You should try them both an see which scores better on whatever repeatable quality evaluation you'll be using to make other tuning choices.
There's a fair chance, but no guarantee, that with enough of your own domain text data, your own trained model will better capture the words/subwords of your domain.
But there's no firm rule-of-thumb on how much is "enough", for either most projects or more importantly your specific project, or how much the text and word-meanings in your area may be different from the more generic word-meaning in others' pretrained models. So you have to test them against each other - which shouldn't be hard. (Run once with your best-trained model, or several variants of it, then with one or more external pretrained models from others. Compare the results. Choose the best.)
Note that your "new technique" sounds like a pretty common naive but intuitively-attractive classification approach – compute one "average" vector to represent each known class, compute a vector for each candidate text, predict the class with the nearest vector for each text. Or: report the relative distances as ranked possibilities.
It is likely to perform poorly compared to traditional approaches, even very quick & simple approaches, because they will not squeeze as much of the available learning data into a simplistic model where each class is exactly "around" a single summary point. Real categories are often of diverse irregular shapes in the learning data, & the way usual techniques can learn that 'lumpiness', rather than reducing classes to a single centroid point, will do better.

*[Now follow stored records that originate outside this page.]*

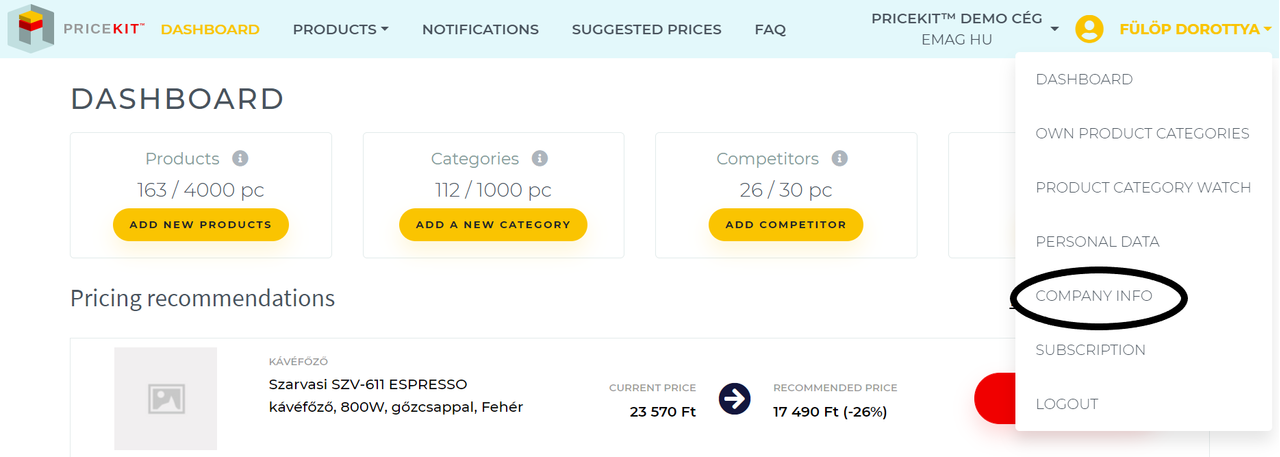Click the yellow user avatar icon
This screenshot has width=1280, height=457.
(1089, 29)
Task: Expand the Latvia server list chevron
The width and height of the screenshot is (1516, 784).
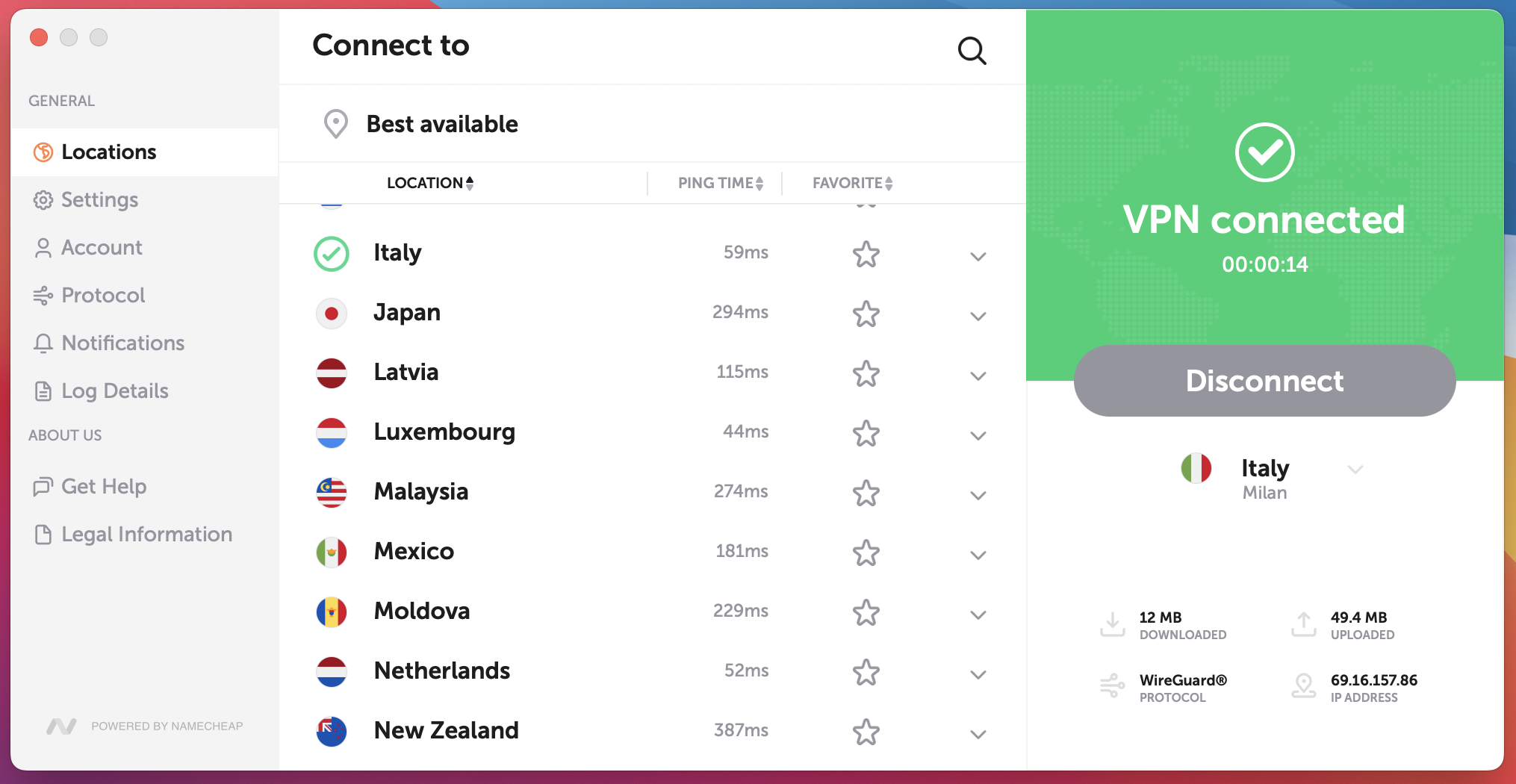Action: (978, 376)
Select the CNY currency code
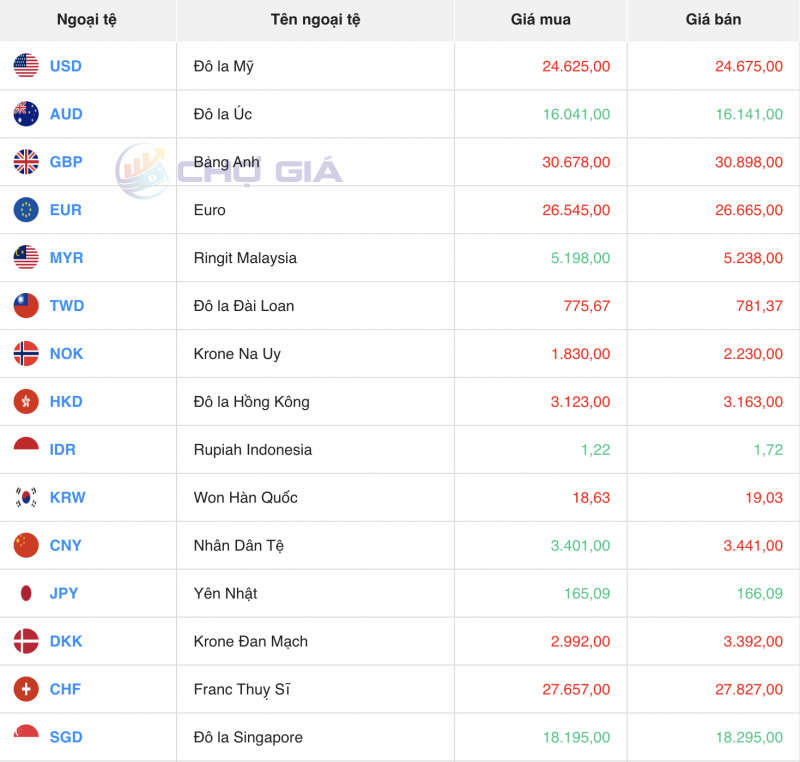800x762 pixels. [66, 546]
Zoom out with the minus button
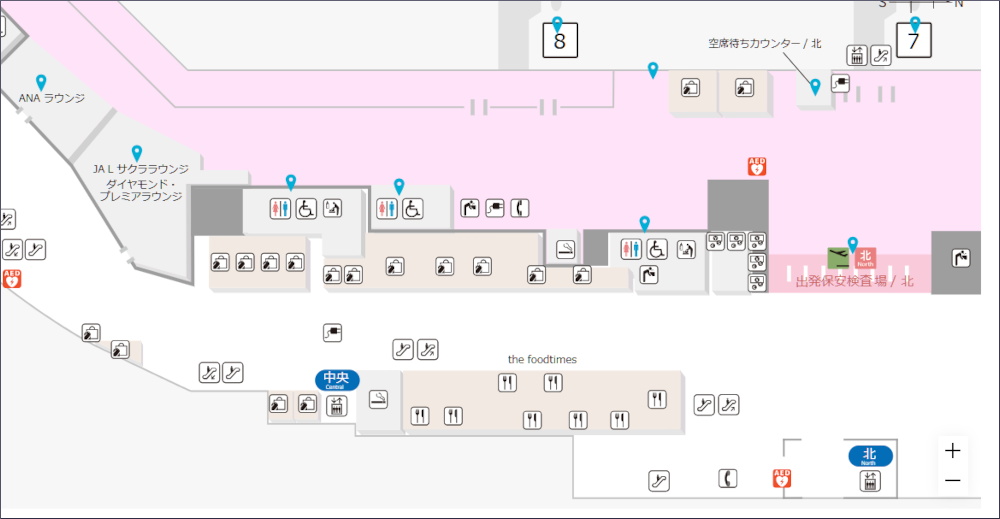This screenshot has width=1000, height=519. pyautogui.click(x=952, y=481)
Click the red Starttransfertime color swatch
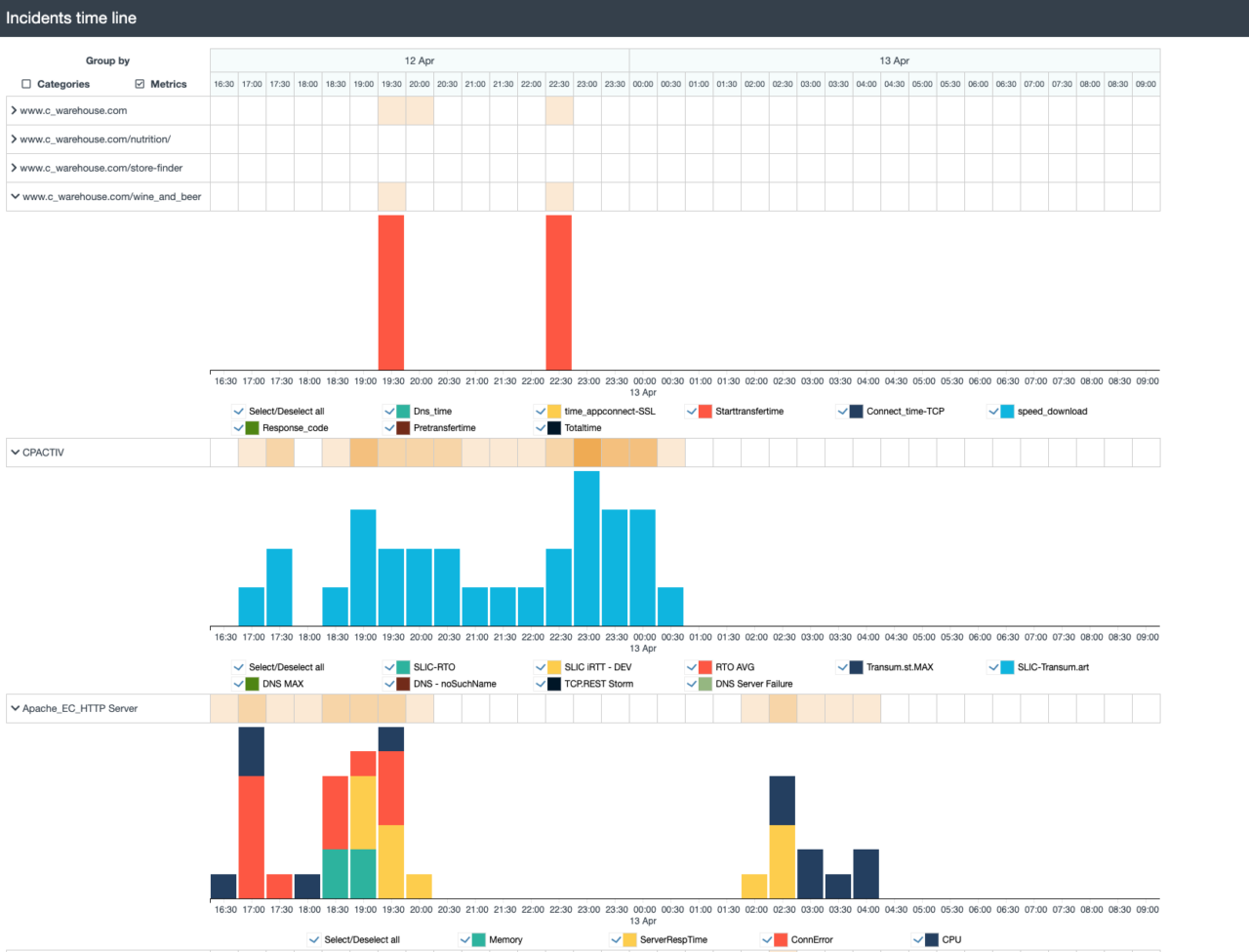Image resolution: width=1249 pixels, height=952 pixels. click(704, 411)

(If you are in fact computing distances to multiple unlabeled clusters, larger than your number of final labels, then using those distances as input to a typical learned classifier, it may perform better than the 1-center-per-class approach I describe above. It will have then retained a bit more of the original learnable "shapes" and decision-boundaries in the original data. But again, traditional classifiers, with adequate feature choices/enrichment, are likely to subsume and exceed any value from that style of model.)